Ex-PM Khan’s party says no intention to compromise Pakistan’s economic interests in letter to IMF
A top Pakistan Tehreek-e-Insaf (PTI) party leader on Friday denied speculations that former prime minister Imran Khan wanted to compromise the country’s economic interests to make political gains in a letter to the International Monetary Fund (IMF), saying his party would never work against Pakistan.
The statement came a day after an IMF spokesperson told the media that the international lender did not want to comment on political developments in Pakistan in the wake of the general elections earlier this month which Khan’s party said were heavily rigged.
Prior to that, Khan’s legal team said he would send a letter to the IMF, which helped stabilize Pakistan’s economy when it was nearing default, requesting its officials to seek an independent audit of the February 8 national polls.

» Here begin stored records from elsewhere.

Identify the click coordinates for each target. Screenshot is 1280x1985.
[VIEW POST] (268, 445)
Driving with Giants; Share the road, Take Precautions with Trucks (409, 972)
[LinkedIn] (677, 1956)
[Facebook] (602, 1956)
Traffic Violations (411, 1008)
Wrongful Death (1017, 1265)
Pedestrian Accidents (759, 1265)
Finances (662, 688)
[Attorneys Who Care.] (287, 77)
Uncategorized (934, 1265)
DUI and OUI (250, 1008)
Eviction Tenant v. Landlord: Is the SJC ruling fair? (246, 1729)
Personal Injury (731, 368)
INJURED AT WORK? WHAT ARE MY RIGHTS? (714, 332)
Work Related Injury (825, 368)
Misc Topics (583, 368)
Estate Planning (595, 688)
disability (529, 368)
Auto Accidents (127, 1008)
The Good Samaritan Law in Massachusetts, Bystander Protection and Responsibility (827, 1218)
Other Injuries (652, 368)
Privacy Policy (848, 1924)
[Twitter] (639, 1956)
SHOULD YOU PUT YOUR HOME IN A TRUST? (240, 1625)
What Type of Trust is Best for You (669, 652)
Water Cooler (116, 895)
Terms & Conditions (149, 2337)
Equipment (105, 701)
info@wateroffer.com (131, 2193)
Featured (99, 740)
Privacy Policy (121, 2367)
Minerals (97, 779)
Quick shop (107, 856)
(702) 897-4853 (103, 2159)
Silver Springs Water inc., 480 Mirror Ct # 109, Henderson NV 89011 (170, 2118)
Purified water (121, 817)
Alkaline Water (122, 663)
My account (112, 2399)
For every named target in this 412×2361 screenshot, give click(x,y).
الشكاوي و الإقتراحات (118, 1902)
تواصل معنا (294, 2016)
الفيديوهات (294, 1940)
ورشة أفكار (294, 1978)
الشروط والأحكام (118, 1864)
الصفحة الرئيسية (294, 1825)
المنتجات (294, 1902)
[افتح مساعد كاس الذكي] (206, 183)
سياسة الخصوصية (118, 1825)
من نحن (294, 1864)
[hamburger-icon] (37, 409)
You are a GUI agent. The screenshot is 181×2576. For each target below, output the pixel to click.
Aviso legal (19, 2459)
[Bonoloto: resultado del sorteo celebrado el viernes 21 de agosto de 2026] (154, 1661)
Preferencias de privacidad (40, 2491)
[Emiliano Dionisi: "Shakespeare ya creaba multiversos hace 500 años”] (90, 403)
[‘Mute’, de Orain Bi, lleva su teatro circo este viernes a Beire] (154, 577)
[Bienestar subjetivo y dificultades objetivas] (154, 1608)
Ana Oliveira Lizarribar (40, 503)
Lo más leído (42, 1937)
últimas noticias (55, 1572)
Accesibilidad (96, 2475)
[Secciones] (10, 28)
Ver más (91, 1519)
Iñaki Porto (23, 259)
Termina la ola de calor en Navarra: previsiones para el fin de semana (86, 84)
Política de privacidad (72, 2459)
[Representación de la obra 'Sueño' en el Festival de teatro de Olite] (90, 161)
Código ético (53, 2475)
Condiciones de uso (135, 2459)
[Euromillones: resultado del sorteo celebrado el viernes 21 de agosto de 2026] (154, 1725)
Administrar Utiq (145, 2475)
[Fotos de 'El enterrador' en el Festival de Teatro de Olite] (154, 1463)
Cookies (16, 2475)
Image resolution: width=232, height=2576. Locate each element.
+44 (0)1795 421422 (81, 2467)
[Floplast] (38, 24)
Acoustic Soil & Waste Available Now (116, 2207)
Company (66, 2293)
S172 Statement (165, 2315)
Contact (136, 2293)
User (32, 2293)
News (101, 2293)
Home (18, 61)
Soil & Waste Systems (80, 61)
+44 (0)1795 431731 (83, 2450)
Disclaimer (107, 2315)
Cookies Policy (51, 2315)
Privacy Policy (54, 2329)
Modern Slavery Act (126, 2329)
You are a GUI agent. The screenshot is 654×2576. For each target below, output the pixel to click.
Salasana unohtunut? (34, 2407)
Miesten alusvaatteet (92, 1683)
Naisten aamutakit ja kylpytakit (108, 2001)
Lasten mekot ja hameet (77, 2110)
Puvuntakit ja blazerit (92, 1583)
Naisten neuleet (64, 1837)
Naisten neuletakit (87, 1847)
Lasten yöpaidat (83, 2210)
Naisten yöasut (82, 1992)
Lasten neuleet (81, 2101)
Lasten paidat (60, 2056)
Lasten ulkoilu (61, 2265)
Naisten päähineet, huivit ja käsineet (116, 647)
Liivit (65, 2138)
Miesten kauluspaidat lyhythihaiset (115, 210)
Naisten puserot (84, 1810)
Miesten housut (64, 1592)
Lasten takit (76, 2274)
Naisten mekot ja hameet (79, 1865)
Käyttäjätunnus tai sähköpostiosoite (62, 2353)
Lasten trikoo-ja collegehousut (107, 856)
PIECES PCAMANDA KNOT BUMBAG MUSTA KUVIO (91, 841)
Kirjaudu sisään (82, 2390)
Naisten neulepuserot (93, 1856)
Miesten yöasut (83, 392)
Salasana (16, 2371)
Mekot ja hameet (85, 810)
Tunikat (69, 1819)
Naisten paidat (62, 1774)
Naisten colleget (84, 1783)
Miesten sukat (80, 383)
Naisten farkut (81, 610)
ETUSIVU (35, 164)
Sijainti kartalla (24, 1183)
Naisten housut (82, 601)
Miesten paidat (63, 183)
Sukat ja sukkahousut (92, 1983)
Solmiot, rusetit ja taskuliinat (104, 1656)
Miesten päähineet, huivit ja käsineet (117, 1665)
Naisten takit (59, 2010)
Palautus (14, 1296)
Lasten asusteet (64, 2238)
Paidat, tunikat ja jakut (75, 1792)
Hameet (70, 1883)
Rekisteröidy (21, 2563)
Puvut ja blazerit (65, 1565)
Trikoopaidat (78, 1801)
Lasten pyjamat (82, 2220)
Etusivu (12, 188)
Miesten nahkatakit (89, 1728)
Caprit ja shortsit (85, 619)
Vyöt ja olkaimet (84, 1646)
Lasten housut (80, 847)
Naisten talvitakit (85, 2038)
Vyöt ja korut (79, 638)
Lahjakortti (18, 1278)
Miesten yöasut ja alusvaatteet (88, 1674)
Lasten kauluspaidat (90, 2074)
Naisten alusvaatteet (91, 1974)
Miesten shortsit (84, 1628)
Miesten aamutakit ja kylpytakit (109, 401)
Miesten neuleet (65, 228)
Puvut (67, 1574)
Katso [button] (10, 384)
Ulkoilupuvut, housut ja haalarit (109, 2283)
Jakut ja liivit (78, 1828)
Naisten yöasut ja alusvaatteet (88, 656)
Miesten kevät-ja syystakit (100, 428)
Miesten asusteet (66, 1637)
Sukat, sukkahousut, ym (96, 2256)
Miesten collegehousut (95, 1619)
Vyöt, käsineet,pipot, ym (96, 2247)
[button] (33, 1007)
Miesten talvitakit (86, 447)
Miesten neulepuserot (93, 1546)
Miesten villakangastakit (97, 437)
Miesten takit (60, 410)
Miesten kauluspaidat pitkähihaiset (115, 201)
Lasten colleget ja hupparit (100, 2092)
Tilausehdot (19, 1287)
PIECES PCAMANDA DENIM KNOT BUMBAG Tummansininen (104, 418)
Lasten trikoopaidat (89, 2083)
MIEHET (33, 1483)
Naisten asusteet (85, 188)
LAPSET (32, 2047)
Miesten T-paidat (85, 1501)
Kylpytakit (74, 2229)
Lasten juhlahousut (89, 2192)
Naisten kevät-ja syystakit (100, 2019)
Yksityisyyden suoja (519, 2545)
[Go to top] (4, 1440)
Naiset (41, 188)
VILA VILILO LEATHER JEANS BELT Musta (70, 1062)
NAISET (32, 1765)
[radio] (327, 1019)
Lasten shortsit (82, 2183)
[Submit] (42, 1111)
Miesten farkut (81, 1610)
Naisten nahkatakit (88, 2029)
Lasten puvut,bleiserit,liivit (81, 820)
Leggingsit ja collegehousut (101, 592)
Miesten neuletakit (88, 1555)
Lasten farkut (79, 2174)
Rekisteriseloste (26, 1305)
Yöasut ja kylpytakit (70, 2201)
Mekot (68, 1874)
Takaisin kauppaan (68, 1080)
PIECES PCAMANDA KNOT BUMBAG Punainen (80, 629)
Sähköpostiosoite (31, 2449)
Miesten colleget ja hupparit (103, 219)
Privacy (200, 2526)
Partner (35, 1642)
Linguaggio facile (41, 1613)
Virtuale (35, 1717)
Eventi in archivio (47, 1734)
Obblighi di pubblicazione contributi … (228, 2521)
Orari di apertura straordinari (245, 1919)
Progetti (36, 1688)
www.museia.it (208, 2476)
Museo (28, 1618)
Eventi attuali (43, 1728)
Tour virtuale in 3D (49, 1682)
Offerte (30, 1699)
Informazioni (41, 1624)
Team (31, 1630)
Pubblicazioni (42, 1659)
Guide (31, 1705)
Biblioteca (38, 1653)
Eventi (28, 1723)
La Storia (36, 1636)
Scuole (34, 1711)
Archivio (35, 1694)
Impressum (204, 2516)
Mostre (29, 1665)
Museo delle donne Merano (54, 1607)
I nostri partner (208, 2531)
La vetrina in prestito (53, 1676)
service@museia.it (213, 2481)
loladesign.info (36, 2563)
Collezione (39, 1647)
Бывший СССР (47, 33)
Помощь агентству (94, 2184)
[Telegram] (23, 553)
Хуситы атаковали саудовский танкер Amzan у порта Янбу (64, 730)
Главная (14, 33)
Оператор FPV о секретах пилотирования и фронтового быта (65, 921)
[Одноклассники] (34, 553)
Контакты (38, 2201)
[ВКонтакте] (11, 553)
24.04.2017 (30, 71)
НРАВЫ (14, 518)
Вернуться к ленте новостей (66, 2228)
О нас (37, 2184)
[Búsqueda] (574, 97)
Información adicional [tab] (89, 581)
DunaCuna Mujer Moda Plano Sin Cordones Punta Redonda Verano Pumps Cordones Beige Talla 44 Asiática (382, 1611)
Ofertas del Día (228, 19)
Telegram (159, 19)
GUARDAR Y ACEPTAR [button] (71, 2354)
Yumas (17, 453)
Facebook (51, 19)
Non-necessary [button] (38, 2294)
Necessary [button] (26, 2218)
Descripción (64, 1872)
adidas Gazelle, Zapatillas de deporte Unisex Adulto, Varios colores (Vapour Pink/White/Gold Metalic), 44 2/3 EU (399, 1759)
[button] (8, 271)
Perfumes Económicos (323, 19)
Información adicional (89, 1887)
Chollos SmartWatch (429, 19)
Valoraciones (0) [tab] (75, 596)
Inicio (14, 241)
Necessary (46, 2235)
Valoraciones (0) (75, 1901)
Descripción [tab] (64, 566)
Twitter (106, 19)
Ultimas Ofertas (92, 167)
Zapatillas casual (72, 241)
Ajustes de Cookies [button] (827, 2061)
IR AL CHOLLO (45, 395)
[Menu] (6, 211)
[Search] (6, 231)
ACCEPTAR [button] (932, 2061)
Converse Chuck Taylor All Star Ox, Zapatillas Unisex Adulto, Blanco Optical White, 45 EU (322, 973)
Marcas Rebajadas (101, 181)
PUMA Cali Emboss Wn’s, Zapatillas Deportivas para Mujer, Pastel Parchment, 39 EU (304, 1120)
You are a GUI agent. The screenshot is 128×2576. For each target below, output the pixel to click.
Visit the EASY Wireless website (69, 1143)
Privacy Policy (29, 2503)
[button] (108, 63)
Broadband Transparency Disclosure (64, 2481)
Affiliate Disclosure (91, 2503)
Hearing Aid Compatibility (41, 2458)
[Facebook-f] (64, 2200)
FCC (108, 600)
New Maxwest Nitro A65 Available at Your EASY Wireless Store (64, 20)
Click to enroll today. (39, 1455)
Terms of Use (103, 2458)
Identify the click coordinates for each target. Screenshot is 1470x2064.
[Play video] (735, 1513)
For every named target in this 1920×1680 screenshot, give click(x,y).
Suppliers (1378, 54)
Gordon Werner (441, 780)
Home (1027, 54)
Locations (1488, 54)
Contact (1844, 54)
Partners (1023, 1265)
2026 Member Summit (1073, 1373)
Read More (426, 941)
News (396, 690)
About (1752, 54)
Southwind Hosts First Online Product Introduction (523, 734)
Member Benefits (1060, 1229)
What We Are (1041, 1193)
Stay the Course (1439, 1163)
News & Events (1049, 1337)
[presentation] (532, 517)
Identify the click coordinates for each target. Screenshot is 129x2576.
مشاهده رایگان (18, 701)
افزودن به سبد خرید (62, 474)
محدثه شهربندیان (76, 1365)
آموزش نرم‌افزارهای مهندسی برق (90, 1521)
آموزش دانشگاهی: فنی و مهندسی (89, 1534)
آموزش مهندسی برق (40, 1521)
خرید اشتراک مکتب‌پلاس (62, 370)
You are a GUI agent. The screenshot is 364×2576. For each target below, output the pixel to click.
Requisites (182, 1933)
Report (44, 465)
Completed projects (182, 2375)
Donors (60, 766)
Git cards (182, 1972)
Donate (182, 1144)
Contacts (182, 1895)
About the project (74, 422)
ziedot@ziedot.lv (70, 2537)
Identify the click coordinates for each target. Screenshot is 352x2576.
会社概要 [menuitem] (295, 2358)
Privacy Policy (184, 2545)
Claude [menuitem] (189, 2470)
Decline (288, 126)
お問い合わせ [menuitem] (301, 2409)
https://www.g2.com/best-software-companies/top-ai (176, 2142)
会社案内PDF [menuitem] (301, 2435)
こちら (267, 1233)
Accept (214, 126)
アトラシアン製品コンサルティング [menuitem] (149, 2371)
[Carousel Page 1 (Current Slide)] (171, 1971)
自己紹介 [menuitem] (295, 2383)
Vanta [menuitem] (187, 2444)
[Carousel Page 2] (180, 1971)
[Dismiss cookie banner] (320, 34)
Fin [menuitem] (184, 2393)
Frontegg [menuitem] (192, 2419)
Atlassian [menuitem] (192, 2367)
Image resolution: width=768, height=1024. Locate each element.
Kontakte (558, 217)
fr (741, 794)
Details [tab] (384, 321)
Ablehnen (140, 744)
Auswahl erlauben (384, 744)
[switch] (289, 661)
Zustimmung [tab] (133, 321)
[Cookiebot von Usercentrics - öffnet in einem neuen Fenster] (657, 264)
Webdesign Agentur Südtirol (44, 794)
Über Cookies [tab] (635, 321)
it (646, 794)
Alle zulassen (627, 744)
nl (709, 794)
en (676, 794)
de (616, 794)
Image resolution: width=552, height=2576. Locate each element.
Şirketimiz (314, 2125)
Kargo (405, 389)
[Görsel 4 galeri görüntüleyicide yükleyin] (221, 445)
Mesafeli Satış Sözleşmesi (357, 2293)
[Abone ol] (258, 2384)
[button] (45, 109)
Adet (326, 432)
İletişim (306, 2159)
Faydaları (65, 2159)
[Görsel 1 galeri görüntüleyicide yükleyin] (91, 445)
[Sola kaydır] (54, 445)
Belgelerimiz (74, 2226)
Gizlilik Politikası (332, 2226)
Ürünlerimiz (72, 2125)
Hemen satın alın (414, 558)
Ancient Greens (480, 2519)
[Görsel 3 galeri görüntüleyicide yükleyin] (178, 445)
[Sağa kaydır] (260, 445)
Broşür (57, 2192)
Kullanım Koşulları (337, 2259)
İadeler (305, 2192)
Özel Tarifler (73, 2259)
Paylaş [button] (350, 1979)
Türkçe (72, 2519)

Pakistan is already under a short-term IMF loan program that is due to expire next month. The newly elected government is expected to negotiate yet another bailout package with the international lending agency in the coming months.
“We will not do anything that poses a threat to the state, causes harm to the state or damages the country’s economy,” Barrister Gohar Khan, PTI’s top leader in Khan’s absence, told a group of journalists in Rawalpindi. “The letter will be shared with you. You can read it.”
“Pakistan Tehreek-e-Insaf has developed projects for the welfare of the people,” he continued. “It brought investment to Pakistan [during its tenure].”